(Problem): Rewrite the rows from the line with "This screenshot has height=812, width=1500." to the line with "Image resolution: width=903", changing "Permissions" to "Sharing" and leaving everything else as it is.

(Records provided):
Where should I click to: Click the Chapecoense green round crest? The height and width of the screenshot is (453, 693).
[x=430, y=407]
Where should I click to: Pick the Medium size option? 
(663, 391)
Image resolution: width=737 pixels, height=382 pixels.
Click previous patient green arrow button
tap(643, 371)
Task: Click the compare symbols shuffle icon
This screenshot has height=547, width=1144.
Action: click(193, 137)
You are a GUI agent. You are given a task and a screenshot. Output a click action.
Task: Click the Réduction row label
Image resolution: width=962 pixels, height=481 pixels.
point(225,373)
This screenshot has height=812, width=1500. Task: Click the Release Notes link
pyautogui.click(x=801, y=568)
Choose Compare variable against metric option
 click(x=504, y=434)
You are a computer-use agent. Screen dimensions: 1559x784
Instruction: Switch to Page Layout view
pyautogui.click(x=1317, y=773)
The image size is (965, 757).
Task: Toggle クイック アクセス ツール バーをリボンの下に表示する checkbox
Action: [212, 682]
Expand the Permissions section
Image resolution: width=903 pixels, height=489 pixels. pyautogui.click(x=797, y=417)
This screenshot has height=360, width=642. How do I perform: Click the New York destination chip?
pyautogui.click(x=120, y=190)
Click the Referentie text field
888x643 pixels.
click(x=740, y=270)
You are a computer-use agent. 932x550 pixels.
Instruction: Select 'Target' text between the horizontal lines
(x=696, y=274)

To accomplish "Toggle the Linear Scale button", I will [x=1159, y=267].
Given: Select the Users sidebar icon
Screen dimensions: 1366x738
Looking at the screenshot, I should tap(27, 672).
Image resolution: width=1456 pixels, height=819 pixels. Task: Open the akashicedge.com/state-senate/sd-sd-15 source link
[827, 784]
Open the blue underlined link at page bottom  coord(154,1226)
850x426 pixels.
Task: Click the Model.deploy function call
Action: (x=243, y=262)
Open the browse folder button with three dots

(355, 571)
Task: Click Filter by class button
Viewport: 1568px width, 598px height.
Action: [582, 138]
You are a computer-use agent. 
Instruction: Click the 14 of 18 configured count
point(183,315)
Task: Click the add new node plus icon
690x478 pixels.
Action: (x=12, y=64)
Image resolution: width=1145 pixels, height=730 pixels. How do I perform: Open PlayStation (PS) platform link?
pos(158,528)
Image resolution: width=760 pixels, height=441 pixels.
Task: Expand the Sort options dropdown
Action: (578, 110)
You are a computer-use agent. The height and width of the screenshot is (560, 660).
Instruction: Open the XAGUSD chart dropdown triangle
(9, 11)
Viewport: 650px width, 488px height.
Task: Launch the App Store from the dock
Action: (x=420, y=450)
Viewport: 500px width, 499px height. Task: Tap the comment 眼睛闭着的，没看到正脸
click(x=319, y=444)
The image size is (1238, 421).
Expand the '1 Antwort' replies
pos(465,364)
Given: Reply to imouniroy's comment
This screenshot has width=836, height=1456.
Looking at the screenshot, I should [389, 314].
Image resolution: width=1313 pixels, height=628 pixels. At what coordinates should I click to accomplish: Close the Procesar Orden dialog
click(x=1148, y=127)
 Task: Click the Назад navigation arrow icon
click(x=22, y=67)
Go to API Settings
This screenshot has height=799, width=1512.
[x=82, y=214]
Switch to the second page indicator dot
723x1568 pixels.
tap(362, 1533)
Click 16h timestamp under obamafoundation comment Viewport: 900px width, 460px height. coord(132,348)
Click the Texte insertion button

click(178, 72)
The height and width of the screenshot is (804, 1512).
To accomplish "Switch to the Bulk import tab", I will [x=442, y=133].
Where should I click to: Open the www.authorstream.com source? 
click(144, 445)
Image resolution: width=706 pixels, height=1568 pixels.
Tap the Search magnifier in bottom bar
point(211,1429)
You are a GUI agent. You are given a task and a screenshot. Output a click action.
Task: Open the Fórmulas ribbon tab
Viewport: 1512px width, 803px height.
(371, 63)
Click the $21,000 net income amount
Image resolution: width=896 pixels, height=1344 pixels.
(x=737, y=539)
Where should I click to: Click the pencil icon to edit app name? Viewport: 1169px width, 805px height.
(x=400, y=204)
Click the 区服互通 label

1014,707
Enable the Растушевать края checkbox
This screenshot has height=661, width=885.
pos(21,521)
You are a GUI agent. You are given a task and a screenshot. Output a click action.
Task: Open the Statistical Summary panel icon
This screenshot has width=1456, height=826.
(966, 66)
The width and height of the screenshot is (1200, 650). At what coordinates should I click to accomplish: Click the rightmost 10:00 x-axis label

(Reply to the task):
This screenshot has height=812, width=1500. Task: Click the Release Notes link
pyautogui.click(x=801, y=568)
Choose Compare variable against metric option
 click(x=504, y=434)
You are a computer-use agent. Screen dimensions: 1559x784
Instruction: Switch to Page Layout view
pyautogui.click(x=1317, y=773)
The image size is (965, 757).
Task: Toggle クイック アクセス ツール バーをリボンの下に表示する checkbox
Action: [212, 682]
Expand the Sharing section
Image resolution: width=903 pixels, height=489 pixels. pyautogui.click(x=797, y=417)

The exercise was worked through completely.